Juan había desarrollado una rutina nocturna inquebrantable. Cerraba la puerta de su despacho, encendía su ordenador y navegaba por sus páginas favoritas de webcams amateur. Le excitaba la idea de ver a mujeres y parejas reales, sin guiones, entregadas a sus fantasías más ocultas frente a una cámara. Se conectaba, buscaba sus modelos preferidas y disfrutaba del espectáculo, dejando propinas cuando alguna lograba enardecerlo más de la cuenta.
Una noche, en medio de su habitual navegación, encontró una nueva transmisión en directo con un título sugerente. Al hacer clic, su sangre se heló. La mujer que aparecía en la pantalla, moviéndose con sensualidad y desparpajo, no era una desconocida. Era Andrea, su esposa.
El impacto lo dejó paralizado. Su primera reacción fue de incredulidad y enojo. ¿Cómo podía ella hacer algo así sin decirle nada? Sintió celos, rabia y una punzada de traición. Pero conforme pasaron los minutos, su mirada fue desviándose hacia la cifra de propinas que se acumulaban en la pantalla. Andrea estaba ganando mucho dinero. Y lo estaba disfrutando.
Los días siguientes fueron un torbellino de emociones encontradas. Juan no dejó de visitar la página, observándola en cada una de sus emisiones sin que ella supiera que él estaba al otro lado. Incluso le escribió en el chat bajo un alias anónimo, dejándole comentarios sugerentes, participando en el morbo de verla entregarse a la cámara.
Finalmente, una noche decidió confesarlo. Esperó a que Andrea terminara una de sus transmisiones y, cuando se desmaquillaba frente al espejo, le dijo con voz calmada:
—Te he visto.
Andrea se giró con el rostro pálido.
—¿Qué… qué dices?
—Te he visto en la página. Te he escrito varias veces. Y me ha gustado.
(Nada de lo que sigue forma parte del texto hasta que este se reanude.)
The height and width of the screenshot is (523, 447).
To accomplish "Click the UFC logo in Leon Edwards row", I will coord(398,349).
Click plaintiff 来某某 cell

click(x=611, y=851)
Mucho.
Su esposa se quedó en silencio, escaneando su rostro en busca de enojo, pero no lo encontró. En su lugar, vio deseo, aceptación y una chispa de excitación que no esperaba. Sonrió, sintiéndose liberada.
—¿De verdad te ha gustado? —preguntó con una mezcla de timidez y atrevimiento.
—Sí. Y quiero que sigas haciéndolo. Quiero verte esta noche… pero sentado a tu lado.
Andrea lo miró con los ojos encendidos por una nueva emoción. Sin decir nada, preparó la habitación, encendió las luces y se sentó frente a la cámara. Juan se acomodó en la silla junto a ella, sintiendo la adrenalina recorrerle el cuerpo.
Cuando la transmisión comenzó, los espectadores se conectaron al instante. Los mensajes empezaron a inundar el chat con peticiones. Andrea los leía con una sonrisa traviesa y los cumplía uno a uno.
—”Muéstranos cómo te tocas lento, disfrutando cada segundo”— leyó en voz alta. Miró a Juan de reojo y llevó una mano entre sus muslos, separando las piernas con sensualidad. Sus dedos recorrieron su sexo, deslizándose entre sus pliegues con movimientos lentos y provocadores. Sus gemidos llenaron la habitación, mientras Juan la observaba, sintiendo cómo su propia excitación crecía de forma incontenible.
—”Ahora juega con tu lengua, haznos imaginar que estamos ahí contigo”— otro mensaje apareció en la pantalla. Andrea se inclinó hacia la cámara, sacando su lengua y humedeciéndola con su propia saliva antes de deslizarla por sus propios pezones endurecidos. Cerró los ojos y gimió, provocando una avalancha de propinas de los espectadores que adoraban cada movimiento suyo.
—”Queremos verte usar un juguete, que Juan te lo ponga y te penetre con él”— leyó la última petición en voz alta. Miró a su esposo, esperando su reacción. Él no dudó. Tomó el vibrador que estaba sobre la mesa y lo deslizó lentamente entre sus labios húmedos, sintiendo el calor y la suavidad de su piel temblorosa bajo su tacto.
Andrea se arqueó, entregándose por completo a la experiencia, sabiendo que ahora no solo estaba exhibiéndose para los espectadores, sino también para su propio marido.
Esa noche, cruzaron un umbral que jamás imaginaron. Y ninguno de los dos quiso volver atrás.